Back in November, I was invited to be part of a bone-marrow drive she organized. Laura was preparing for the past few months of horror; with a positive force that was undeniable. You couldn’t/you wouldn’t think of turning down an opportunity to join her drive to healing and fixing something that was so much larger than her.
We garnered a respectable amount of donors and though none were a match, somewhere in the vast sea of humanity, another person was striving faithfully forward with a bone marrow donor drive and they produced a match for Laura’s step-son, Steven. Let the games begin.
Bone Marrow removal is relatively easy and painless for the donor. For the recipient, it is a torturous journey to rebirth, literally. Their blood type changes to the donor’s type. The entire body restarts with a clean slate, a slate with certain characteristics that are uncharted.
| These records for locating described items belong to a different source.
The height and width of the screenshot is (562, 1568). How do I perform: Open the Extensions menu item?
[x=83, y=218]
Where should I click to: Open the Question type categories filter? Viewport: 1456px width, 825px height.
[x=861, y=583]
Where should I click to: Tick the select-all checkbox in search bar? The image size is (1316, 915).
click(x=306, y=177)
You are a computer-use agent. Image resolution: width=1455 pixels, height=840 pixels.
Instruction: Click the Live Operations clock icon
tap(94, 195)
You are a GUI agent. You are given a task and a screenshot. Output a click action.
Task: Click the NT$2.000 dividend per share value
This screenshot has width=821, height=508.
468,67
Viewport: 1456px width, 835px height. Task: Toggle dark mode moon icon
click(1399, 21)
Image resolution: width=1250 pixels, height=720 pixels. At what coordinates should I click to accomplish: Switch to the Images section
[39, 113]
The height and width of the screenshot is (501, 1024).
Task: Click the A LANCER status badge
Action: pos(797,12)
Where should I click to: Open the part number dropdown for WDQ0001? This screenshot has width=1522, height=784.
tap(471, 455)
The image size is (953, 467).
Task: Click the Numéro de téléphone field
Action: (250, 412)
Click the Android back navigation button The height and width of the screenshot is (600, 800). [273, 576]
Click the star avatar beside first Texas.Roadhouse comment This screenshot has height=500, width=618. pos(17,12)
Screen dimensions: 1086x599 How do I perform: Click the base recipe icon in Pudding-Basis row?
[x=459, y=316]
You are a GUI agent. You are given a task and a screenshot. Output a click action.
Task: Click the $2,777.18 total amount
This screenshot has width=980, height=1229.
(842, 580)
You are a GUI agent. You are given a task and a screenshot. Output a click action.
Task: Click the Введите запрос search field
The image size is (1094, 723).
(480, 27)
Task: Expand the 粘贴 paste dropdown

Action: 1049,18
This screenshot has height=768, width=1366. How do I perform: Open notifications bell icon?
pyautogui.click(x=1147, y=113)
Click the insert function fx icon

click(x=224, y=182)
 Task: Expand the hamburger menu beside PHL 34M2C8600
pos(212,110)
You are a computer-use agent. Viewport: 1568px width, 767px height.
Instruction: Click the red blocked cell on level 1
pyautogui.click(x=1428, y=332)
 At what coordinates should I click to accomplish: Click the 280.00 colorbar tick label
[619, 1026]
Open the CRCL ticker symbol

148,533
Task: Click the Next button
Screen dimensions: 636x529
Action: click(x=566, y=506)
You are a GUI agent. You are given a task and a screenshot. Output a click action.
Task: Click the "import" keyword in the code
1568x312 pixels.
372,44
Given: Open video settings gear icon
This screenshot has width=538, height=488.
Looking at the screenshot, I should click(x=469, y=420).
Pile on the potential problems of infection in a hospital environment, add a dose of human error, and a million avenues for things to go wrong along the way to rebirth.
Laura’s step-son, Steven, and his young wife Christine, faced the “not good,” “not a positive outcome,” and “This requires a medical coma,” over the last few weeks. These are not decisions that one should make alone or from a position of intimacy. This is not what life in your thirties is supposed to look like. Enter Laura, no relation by blood or necessity, yet totally in charge of the need for clarity and compassion that yawned before her.
I don’t know from whence one draws that strength and lucidity, faced with such stress and heartache. I am amazed by the human ability to find that strength and separation, thus enabling forward movement through lack of sleep and perspective. I honor those who every day find their way through the fog.
4 comments on “Every Day Heros”
I agree, and a big hooray for Laura and others like her!
In the UK we have an organisation called the Anthony Nolan Trust where bone marrow donors are registered. It was started by the mother of a little boy (Anthony Nolan). Shirley worked tirelessly to find a donor for her son. Sadly he died, but so many others have a chance because of him. It is amazing what one person can do.
I was surprised at the international scope of the bone marrow registry. While many countries are part of the system, the privacy laws vary greatly. In the US you can eventually find out who your donor/recipient was. Unfortunately, Laura’s step-son lost his battle on Tuesday. My heart goes out to she and her family. It was a long struggle for someone so young.
I am so sorry to hear that. I have been following her blog and saw the post about him. My heart goes out to her and her family.